While there may be different equipment, stress protocols, scanning techniques, image acquisition protocols and levels of expertise at different sites around the world, our data did not demonstrate a difference in concordance as a function of this geographic location.
Interpretation of stress echocardiograms is challenging and prior studies have shown the value of educational initiatives . An added benefit of core lab interpretations is that the information can be passed back to the enrolling site and improve subsequent quality and interpretations.
There are several limitations in this study. First, due to the restrictions of the pilot phase of this trial, we did not have access to patient demographic data and thus we cannot assess if such characteristics would influence concordance. On the other hand, this enabled the core lab to remain free of bias. Also we did not have access to information about the site readers. Their years of echocardiography experience might explain differences in concordance.
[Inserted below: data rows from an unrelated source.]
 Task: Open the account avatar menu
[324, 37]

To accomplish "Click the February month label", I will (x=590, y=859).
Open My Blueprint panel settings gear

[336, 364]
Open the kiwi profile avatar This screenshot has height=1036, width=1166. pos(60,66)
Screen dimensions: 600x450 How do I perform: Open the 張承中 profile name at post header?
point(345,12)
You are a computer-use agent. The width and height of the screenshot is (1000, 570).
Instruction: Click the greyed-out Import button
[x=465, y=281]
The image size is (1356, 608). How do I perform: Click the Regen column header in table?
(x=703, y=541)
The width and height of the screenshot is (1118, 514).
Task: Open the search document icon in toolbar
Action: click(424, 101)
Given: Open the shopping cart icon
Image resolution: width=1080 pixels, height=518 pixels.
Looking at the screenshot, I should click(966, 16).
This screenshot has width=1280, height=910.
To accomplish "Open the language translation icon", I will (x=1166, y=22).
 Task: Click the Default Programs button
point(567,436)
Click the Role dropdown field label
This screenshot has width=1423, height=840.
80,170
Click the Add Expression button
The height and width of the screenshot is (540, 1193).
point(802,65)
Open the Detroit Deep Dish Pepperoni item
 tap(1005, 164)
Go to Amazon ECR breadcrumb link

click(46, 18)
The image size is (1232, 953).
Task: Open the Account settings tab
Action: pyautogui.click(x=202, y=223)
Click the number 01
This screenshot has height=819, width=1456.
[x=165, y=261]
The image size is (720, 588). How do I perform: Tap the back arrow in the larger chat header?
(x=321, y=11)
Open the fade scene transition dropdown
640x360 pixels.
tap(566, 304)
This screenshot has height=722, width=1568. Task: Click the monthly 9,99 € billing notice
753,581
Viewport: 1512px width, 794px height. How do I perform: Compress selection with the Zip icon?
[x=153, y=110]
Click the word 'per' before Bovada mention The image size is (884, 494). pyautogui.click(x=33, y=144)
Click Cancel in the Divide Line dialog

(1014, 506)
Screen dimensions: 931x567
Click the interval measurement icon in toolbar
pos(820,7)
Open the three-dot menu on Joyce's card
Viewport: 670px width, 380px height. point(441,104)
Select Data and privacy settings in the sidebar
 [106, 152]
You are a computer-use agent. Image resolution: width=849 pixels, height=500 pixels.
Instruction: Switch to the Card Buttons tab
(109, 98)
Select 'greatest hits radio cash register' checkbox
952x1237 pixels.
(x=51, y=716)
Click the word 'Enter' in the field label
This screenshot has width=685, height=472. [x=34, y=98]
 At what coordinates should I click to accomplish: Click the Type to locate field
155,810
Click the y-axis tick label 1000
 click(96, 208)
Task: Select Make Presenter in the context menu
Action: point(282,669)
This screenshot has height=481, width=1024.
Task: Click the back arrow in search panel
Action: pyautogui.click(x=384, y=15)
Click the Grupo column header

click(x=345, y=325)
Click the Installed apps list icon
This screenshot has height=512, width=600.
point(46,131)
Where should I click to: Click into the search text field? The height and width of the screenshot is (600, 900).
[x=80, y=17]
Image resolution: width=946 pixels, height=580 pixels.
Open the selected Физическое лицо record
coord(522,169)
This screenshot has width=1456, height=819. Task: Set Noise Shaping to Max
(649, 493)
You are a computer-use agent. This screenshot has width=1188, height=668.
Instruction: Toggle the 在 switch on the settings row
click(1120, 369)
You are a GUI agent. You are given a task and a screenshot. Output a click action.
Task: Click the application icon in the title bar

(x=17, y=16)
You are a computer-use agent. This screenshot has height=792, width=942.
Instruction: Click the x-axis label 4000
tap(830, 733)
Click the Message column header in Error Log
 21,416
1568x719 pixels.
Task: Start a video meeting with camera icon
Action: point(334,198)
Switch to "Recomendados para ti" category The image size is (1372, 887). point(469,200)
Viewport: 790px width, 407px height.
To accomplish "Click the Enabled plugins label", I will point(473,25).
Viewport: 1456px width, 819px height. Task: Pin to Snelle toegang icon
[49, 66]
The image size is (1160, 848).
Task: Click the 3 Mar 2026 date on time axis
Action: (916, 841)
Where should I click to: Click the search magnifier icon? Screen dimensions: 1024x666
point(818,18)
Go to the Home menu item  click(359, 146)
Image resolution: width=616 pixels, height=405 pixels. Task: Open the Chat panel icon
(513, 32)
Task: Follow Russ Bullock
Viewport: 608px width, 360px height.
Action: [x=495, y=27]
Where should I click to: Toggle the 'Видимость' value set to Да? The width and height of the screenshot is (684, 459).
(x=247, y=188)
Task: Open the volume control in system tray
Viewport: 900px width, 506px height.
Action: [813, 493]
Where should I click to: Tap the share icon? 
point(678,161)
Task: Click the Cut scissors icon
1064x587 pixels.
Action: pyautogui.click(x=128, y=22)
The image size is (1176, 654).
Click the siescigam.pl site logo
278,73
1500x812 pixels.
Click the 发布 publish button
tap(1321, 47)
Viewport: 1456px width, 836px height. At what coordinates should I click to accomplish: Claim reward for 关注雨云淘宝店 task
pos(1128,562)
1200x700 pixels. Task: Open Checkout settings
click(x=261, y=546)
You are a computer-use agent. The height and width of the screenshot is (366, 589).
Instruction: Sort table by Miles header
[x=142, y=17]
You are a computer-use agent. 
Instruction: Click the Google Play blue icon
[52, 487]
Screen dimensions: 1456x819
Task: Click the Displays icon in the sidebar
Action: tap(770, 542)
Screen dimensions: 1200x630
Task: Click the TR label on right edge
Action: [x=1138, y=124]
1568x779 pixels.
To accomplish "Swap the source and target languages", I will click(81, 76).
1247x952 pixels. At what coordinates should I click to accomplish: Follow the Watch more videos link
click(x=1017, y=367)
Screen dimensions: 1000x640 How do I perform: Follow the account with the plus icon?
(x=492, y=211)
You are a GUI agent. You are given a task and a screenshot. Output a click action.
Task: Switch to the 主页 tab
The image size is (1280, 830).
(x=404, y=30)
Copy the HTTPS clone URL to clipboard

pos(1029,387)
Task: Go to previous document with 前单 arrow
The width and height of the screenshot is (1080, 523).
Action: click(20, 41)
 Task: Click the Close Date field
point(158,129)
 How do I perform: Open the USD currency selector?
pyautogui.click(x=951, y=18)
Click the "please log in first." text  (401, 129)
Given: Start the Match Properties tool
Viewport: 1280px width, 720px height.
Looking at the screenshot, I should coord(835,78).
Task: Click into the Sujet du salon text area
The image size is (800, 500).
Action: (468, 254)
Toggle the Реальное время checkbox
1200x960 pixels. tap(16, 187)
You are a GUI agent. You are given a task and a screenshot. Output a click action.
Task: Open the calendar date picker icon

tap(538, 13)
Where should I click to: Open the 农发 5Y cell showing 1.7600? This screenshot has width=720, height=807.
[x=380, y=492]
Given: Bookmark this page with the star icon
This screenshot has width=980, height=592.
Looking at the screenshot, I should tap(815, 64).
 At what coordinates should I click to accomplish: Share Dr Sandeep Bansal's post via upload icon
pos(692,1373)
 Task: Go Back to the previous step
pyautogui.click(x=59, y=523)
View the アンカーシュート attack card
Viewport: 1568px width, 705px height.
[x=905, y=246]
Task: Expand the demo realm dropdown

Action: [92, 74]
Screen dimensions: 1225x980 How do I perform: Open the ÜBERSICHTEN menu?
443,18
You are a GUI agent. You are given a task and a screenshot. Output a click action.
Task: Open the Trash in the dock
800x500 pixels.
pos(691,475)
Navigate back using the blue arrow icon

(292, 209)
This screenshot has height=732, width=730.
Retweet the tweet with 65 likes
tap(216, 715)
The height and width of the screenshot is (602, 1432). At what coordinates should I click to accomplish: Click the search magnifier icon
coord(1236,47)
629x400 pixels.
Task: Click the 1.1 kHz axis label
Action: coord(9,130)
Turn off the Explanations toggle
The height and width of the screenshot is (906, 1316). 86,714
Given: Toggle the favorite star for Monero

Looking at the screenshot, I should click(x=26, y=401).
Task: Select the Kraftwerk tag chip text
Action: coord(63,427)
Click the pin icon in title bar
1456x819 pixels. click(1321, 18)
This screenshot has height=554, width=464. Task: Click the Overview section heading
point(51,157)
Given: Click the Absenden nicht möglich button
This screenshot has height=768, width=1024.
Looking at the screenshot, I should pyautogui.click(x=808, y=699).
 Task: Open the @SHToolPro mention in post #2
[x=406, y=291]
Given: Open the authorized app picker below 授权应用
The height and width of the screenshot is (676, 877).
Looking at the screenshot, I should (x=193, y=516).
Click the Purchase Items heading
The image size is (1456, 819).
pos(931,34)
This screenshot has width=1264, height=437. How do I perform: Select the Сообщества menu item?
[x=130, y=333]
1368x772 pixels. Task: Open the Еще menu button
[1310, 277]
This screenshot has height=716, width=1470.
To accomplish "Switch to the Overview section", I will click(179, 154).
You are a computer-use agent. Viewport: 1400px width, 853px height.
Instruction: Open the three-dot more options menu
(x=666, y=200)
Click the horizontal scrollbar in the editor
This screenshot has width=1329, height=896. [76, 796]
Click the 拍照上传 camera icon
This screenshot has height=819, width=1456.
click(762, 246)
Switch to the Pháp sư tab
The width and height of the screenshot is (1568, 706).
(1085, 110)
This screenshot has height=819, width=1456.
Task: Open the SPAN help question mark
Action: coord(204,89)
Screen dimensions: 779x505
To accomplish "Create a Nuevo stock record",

In fact, prior studies suggest that specific training and experience in SE is critical for accurate interpretations [20, 21]. In this actively enrolling trial, we do not yet have access to the coronary anatomy by cardiac CT or coronary angiography and thus are unable to assess concordance as a function of the location and severity of coronary artery disease. It is expected that use of contrast agents to enhance LV endocardial border delineation would improve image quality and reduce inter-observer interpretation variability. However, contrast was used in only 14 cases in this data set and so we were unable to assess its benefit. There were differences in the numbers of pharmacologic and exercise stress cases that composed our population. While the sample sizes of each population were sufficient for analysis, it is possible that this difference might contribute to the differences noted by modality. Lastly, SE in this trial did not incorporate new technologies such as strain imaging which would provide quantitative parameters that might influence concordance.